GIVEN INFORMATION:
▼

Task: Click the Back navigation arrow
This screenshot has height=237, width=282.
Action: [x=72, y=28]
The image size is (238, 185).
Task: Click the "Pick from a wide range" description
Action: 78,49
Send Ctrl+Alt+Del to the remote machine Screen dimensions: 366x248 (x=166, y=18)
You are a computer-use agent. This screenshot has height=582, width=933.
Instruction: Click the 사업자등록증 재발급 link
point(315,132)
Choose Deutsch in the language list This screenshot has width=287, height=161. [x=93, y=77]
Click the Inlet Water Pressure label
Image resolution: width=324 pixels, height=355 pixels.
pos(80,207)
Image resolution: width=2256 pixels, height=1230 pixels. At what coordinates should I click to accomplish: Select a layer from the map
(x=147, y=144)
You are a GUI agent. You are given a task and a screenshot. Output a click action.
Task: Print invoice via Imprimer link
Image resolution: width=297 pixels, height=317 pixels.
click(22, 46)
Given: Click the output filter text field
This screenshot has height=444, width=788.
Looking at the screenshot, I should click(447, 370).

▲
▼

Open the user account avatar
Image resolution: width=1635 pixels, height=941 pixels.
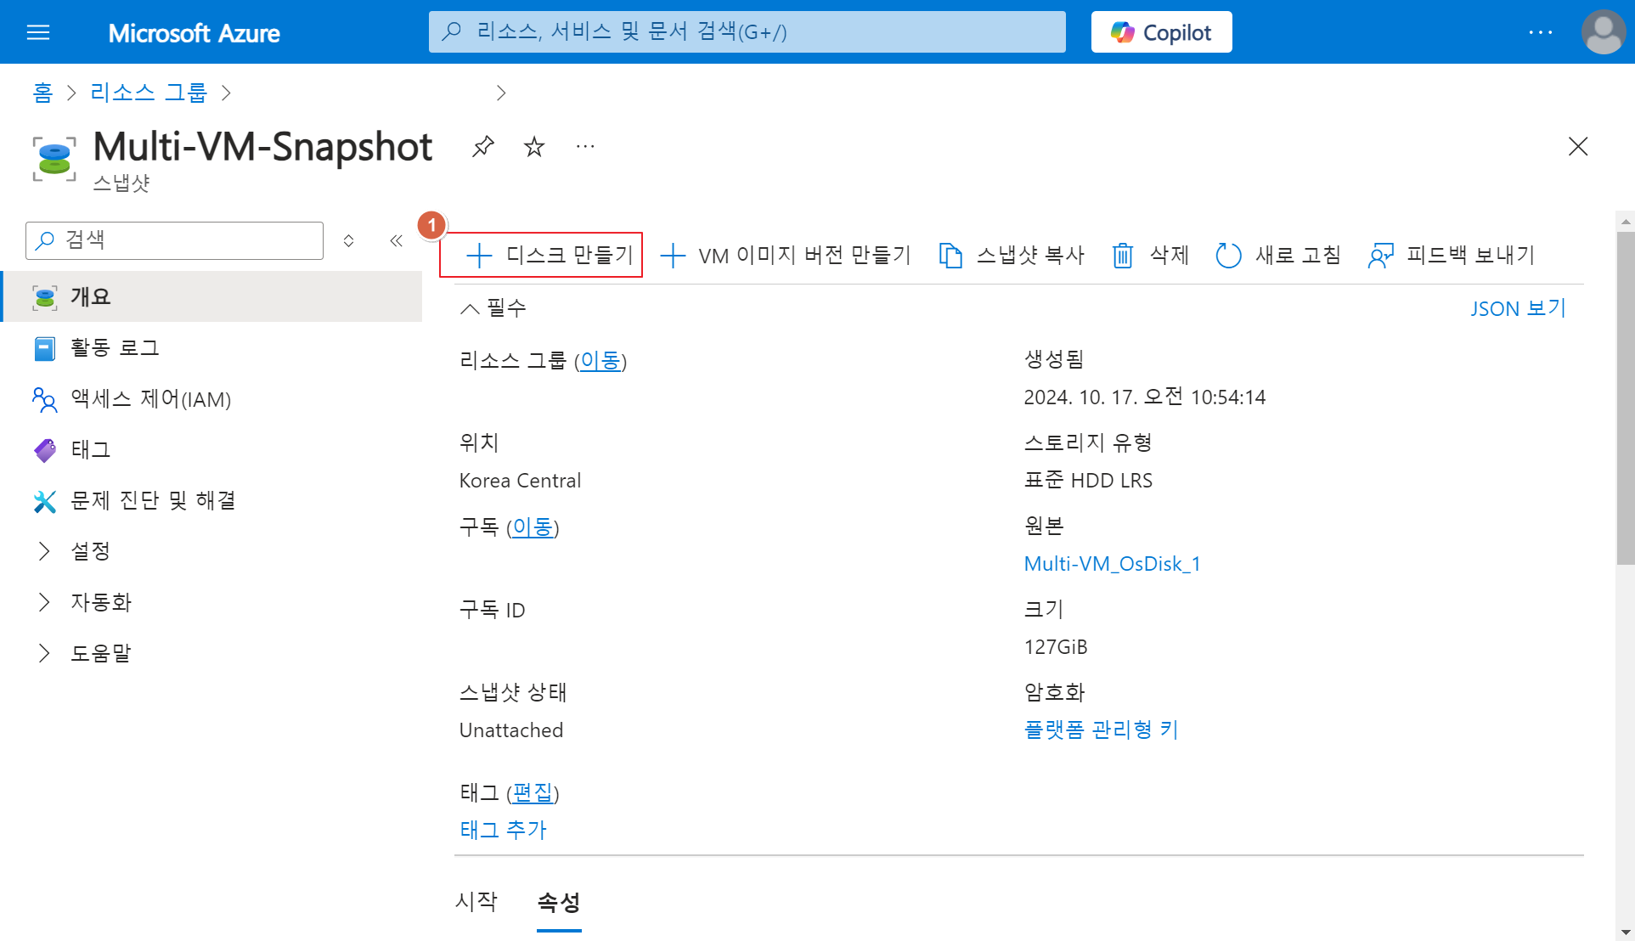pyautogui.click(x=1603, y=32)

▲

REQUIRED WORK: Copy out the records between the lines holding "Send Ctrl+Alt+Del to" and "Looking at the", inclusive.

TASK RESULT:
Send Ctrl+Alt+Del to the remote machine Screen dimensions: 366x248 (x=166, y=18)
You are a computer-use agent. This screenshot has height=582, width=933.
Instruction: Click the 사업자등록증 재발급 link
point(315,132)
Choose Deutsch in the language list This screenshot has width=287, height=161. [x=93, y=77]
Click the Inlet Water Pressure label
Image resolution: width=324 pixels, height=355 pixels.
pos(80,207)
Image resolution: width=2256 pixels, height=1230 pixels. At what coordinates should I click to accomplish: Select a layer from the map
(x=147, y=144)
You are a GUI agent. You are given a task and a screenshot. Output a click action.
Task: Print invoice via Imprimer link
Image resolution: width=297 pixels, height=317 pixels.
click(22, 46)
Given: Click the output filter text field
This screenshot has height=444, width=788.
Looking at the screenshot, I should click(447, 370).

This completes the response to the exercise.